→ Job
Please render the entries as a two-column Markdown table headed Row and Line. Begin at the first line of the entries, stop after the line that has "Action: pos(72,226)", number each row, and leave out blank lines.
┌──
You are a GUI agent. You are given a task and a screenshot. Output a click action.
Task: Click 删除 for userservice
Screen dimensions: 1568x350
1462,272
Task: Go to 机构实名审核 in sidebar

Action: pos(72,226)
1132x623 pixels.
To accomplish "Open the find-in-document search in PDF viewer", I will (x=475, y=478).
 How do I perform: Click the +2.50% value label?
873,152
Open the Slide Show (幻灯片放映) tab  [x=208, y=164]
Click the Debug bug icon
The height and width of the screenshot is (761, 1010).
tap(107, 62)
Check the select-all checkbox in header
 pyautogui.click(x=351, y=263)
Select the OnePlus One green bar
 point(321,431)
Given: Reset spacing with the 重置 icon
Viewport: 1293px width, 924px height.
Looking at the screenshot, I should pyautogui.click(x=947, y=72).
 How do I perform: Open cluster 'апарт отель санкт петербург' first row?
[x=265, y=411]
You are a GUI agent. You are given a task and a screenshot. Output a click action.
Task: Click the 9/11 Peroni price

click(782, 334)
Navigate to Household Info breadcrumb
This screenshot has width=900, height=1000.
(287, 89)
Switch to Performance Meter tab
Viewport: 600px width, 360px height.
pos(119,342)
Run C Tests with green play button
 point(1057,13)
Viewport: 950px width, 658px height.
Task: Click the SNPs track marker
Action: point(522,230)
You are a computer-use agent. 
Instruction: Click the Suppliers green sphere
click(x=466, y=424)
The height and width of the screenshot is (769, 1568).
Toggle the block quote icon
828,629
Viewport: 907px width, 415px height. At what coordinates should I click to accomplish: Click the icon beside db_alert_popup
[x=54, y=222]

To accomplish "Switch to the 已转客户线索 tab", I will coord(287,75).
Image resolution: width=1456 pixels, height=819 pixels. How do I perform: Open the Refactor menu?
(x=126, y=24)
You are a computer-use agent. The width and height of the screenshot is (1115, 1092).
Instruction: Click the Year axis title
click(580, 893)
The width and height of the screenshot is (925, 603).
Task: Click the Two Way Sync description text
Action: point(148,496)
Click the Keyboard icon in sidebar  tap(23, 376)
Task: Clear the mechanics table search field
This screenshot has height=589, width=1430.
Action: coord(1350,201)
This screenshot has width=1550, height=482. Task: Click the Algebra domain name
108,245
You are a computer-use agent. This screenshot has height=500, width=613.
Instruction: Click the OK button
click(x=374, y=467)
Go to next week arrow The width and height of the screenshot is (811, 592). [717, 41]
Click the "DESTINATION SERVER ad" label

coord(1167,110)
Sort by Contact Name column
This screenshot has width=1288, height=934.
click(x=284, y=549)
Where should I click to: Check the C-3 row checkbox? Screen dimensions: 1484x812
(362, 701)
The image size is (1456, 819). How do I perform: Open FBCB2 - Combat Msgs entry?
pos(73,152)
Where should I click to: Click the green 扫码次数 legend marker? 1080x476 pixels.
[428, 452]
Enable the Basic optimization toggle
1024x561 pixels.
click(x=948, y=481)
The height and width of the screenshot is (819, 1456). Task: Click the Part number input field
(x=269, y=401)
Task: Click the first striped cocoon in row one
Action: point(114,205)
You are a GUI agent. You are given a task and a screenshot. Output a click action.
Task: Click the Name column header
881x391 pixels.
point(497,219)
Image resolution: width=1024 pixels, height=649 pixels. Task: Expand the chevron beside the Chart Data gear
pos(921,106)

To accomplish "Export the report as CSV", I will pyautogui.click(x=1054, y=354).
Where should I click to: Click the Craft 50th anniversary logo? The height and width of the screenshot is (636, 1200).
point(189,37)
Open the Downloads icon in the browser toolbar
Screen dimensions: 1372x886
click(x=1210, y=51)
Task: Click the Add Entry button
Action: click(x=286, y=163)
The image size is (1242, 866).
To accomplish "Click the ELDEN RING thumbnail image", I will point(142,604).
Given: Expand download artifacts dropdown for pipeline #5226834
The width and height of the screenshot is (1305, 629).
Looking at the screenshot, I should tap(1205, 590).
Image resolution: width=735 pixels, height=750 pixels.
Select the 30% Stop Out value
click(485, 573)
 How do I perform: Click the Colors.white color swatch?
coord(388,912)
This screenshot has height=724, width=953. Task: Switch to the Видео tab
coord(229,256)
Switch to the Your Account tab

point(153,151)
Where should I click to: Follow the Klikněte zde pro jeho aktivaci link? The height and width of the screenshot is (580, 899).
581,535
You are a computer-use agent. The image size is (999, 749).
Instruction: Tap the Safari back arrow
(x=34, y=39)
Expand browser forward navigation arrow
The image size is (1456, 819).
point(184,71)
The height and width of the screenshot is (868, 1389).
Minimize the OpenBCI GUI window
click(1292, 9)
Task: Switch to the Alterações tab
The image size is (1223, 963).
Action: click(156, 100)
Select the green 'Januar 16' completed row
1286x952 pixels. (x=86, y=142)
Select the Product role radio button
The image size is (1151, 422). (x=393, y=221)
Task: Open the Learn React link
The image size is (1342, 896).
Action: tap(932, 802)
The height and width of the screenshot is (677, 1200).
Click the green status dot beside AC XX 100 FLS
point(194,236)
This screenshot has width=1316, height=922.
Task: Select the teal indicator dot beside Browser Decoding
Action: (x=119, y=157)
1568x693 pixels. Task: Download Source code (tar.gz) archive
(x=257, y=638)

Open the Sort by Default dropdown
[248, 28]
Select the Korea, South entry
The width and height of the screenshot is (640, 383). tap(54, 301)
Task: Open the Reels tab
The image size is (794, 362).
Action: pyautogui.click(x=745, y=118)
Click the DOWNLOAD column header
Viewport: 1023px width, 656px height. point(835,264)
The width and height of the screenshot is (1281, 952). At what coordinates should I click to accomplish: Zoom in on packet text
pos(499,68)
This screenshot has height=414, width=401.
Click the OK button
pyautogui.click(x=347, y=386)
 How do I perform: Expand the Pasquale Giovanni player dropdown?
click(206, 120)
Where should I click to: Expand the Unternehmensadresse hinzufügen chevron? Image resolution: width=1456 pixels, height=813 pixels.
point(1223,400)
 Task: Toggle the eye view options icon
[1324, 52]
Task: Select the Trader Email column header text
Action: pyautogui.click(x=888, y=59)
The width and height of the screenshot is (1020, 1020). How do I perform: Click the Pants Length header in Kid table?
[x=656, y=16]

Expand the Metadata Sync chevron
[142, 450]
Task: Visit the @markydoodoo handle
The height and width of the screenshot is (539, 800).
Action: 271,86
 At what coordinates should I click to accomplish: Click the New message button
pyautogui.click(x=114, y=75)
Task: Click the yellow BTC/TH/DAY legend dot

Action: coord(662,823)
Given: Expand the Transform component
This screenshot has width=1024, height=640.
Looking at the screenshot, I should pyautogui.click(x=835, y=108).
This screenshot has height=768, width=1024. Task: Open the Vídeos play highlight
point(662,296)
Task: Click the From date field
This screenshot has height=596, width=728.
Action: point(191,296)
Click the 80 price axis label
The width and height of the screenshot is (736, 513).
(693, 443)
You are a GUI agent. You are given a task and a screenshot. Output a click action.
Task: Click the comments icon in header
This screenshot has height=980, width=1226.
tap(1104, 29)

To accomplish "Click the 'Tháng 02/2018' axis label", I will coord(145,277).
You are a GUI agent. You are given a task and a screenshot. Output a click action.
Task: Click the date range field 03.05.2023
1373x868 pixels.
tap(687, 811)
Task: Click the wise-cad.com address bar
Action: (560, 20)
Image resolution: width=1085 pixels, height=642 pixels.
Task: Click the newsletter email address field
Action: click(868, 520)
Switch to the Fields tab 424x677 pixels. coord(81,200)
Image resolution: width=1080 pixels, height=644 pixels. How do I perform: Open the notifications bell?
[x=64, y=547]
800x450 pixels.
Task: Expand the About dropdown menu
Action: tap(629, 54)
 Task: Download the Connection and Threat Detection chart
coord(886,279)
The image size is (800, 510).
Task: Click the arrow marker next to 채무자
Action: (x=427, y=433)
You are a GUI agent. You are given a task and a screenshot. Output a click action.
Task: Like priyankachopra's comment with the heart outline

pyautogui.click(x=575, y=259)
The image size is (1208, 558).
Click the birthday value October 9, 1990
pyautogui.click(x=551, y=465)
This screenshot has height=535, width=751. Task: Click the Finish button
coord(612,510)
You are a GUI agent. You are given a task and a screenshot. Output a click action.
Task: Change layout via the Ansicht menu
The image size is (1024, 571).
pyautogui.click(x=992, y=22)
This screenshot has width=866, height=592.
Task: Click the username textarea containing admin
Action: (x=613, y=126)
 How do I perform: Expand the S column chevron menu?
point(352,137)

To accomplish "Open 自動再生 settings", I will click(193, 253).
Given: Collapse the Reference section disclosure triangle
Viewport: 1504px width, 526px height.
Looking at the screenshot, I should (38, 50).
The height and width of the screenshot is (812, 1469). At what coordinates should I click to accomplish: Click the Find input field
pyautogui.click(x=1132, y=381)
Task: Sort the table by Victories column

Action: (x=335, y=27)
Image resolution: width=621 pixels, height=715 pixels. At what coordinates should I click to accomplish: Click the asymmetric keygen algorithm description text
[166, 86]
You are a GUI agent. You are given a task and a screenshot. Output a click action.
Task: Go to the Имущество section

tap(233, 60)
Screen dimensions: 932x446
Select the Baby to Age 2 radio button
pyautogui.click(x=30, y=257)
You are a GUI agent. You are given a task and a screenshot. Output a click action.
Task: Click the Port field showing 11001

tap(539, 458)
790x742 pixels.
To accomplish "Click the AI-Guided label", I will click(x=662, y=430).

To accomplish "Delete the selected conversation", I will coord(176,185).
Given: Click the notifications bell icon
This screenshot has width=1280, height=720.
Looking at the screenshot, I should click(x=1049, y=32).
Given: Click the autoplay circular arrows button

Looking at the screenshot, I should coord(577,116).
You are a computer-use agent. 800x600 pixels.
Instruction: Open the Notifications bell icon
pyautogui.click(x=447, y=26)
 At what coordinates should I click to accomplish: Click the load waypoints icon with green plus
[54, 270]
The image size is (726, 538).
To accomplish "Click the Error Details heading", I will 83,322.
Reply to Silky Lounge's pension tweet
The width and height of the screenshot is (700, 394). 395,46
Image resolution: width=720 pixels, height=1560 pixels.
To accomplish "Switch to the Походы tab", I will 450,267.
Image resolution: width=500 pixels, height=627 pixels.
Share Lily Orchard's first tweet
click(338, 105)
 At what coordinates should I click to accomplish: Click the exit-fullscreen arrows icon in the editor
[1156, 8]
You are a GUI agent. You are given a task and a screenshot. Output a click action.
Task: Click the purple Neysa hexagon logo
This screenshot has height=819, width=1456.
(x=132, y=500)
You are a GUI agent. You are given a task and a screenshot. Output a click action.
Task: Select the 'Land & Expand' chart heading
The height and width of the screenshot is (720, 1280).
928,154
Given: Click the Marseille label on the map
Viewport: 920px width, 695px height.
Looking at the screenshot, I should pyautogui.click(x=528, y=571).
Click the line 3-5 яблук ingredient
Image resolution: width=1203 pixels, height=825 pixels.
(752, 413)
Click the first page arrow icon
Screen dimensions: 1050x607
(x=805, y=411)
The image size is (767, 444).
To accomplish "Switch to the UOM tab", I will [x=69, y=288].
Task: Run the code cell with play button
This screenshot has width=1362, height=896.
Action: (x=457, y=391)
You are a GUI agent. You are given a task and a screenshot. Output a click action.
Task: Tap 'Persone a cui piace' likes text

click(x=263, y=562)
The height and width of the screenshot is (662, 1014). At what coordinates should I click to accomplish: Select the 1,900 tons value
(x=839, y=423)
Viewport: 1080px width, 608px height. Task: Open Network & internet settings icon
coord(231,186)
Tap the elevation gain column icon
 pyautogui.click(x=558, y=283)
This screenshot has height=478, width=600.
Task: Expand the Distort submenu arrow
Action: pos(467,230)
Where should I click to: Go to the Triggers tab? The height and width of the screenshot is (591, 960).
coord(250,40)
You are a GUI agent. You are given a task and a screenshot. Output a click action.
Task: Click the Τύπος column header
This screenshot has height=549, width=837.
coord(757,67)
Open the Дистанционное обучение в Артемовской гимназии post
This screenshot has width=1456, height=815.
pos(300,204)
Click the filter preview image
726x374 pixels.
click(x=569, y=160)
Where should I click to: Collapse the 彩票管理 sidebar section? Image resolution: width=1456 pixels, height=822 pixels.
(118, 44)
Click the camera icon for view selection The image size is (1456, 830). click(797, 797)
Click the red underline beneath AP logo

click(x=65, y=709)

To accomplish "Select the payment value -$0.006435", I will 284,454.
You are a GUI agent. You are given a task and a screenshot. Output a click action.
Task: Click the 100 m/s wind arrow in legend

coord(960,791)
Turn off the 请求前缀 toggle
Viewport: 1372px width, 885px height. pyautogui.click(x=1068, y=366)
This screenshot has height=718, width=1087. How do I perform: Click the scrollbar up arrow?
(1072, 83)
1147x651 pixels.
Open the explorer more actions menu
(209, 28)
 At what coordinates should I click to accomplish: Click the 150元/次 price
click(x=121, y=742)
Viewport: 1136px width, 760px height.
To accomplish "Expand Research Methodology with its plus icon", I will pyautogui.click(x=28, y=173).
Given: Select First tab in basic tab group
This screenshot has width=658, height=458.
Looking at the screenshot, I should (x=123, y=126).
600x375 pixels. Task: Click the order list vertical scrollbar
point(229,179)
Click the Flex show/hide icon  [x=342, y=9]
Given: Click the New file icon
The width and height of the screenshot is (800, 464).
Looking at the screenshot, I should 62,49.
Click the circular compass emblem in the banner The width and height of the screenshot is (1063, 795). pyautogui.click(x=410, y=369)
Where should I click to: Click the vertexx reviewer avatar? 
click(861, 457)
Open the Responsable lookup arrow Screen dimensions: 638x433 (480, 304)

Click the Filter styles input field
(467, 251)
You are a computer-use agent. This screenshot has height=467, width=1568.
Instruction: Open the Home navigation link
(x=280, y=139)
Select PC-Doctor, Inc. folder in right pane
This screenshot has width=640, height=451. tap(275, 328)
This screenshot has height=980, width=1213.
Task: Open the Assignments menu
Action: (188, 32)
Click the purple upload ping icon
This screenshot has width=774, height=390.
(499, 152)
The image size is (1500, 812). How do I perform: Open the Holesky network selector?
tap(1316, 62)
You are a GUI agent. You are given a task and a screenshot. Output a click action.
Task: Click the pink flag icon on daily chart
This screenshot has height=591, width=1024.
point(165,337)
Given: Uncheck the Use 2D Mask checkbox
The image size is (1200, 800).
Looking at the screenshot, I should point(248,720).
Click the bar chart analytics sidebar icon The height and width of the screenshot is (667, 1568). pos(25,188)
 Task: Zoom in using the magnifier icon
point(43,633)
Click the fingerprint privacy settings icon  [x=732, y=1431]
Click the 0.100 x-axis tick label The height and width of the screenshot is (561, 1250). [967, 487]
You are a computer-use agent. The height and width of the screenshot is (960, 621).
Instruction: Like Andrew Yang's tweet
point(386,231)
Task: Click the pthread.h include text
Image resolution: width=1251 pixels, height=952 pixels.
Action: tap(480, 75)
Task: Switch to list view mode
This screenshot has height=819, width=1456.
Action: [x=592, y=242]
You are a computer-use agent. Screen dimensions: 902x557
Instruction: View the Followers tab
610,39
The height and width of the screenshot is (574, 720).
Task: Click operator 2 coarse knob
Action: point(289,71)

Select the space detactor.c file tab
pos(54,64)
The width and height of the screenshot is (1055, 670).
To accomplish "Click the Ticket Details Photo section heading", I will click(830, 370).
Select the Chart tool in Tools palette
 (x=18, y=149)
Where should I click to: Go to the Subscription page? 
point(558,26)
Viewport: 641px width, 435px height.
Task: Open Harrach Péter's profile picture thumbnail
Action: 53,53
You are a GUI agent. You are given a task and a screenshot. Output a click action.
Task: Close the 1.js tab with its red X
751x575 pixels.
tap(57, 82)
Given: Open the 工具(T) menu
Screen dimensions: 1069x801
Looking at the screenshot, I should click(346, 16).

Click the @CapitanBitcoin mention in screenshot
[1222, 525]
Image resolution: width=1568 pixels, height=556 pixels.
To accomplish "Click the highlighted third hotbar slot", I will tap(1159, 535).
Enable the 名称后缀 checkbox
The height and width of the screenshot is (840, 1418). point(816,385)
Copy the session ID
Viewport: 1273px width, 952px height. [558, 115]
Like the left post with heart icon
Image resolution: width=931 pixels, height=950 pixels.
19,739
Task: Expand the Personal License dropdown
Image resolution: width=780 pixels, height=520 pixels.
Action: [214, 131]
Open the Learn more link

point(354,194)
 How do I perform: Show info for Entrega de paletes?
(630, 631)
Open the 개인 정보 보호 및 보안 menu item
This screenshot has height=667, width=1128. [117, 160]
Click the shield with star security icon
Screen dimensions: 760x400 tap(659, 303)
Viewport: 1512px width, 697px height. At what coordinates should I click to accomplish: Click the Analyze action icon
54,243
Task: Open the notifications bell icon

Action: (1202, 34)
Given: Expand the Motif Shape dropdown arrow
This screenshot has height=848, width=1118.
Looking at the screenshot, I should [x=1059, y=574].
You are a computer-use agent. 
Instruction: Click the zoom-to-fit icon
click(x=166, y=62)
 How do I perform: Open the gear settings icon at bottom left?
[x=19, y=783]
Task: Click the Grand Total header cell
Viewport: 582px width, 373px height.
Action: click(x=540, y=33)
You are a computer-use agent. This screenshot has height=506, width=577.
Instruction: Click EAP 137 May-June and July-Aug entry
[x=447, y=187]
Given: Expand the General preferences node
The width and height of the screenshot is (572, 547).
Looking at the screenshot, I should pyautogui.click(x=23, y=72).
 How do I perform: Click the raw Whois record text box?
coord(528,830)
└──
→ Completed task
| Row | Line |
|---|---|
| 1 | You are a GUI agent. You are given a task and a screenshot. Output a click action. |
| 2 | Task: Click 删除 for userservice |
| 3 | Screen dimensions: 1568x350 |
| 4 | 1462,272 |
| 5 | Task: Go to 机构实名审核 in sidebar |
| 6 | Action: pos(72,226) |